→ The task
Transcribe each entry. Change nothing.

→ Input data
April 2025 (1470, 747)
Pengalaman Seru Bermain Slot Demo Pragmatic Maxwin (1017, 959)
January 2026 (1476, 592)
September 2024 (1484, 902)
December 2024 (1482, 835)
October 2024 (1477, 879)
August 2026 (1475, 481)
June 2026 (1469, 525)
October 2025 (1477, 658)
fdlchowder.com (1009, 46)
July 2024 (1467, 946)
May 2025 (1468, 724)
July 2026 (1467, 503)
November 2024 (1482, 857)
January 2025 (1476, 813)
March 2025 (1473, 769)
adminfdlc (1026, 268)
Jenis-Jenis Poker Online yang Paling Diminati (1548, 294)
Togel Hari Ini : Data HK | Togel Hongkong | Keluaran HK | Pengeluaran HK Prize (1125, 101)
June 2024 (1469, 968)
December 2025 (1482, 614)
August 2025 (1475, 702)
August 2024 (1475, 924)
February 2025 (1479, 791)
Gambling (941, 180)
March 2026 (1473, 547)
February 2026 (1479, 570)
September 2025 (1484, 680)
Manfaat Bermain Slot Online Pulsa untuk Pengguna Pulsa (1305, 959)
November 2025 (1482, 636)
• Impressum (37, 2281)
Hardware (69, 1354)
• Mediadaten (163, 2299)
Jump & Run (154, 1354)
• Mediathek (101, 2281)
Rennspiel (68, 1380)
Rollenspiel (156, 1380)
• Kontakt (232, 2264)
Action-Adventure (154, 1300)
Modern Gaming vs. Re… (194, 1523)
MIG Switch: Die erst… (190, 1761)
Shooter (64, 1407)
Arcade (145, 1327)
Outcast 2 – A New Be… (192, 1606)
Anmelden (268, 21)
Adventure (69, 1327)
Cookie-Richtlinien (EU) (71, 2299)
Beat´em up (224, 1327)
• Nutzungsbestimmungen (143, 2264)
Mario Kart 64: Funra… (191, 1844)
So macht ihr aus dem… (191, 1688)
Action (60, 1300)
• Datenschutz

→ Solution for this task
April 2025 (1470, 747)
Pengalaman Seru Bermain Slot Demo Pragmatic Maxwin (1017, 959)
January 2026 (1476, 592)
September 2024 (1484, 902)
December 2024 (1482, 835)
October 2024 (1477, 879)
August 2026 (1475, 481)
June 2026 (1469, 525)
October 2025 (1477, 658)
fdlchowder.com (1009, 46)
July 2024 (1467, 946)
May 2025 (1468, 724)
July 2026 (1467, 503)
November 2024 (1482, 857)
January 2025 (1476, 813)
March 2025 (1473, 769)
adminfdlc (1026, 268)
Jenis-Jenis Poker Online yang Paling Diminati (1548, 294)
Togel Hari Ini : Data HK | Togel Hongkong | Keluaran HK | Pengeluaran HK Prize (1125, 101)
June 2024 (1469, 968)
December 2025 (1482, 614)
August 2025 (1475, 702)
August 2024 (1475, 924)
February 2025 (1479, 791)
Gambling (941, 180)
March 2026 (1473, 547)
February 2026 (1479, 570)
September 2025 (1484, 680)
Manfaat Bermain Slot Online Pulsa untuk Pengguna Pulsa (1305, 959)
November 2025 (1482, 636)
• Impressum (37, 2281)
Hardware (69, 1354)
• Mediadaten (163, 2299)
Jump & Run (154, 1354)
• Mediathek (101, 2281)
Rennspiel (68, 1380)
Rollenspiel (156, 1380)
• Kontakt (232, 2264)
Action-Adventure (154, 1300)
Modern Gaming vs. Re… (194, 1523)
MIG Switch: Die erst… (190, 1761)
Shooter (64, 1407)
Arcade (145, 1327)
Outcast 2 – A New Be… (192, 1606)
Anmelden (268, 21)
Adventure (69, 1327)
Cookie-Richtlinien (EU) (71, 2299)
Beat´em up (224, 1327)
• Nutzungsbestimmungen (143, 2264)
Mario Kart 64: Funra… (191, 1844)
So macht ihr aus dem… (191, 1688)
Action (60, 1300)
• Datenschutz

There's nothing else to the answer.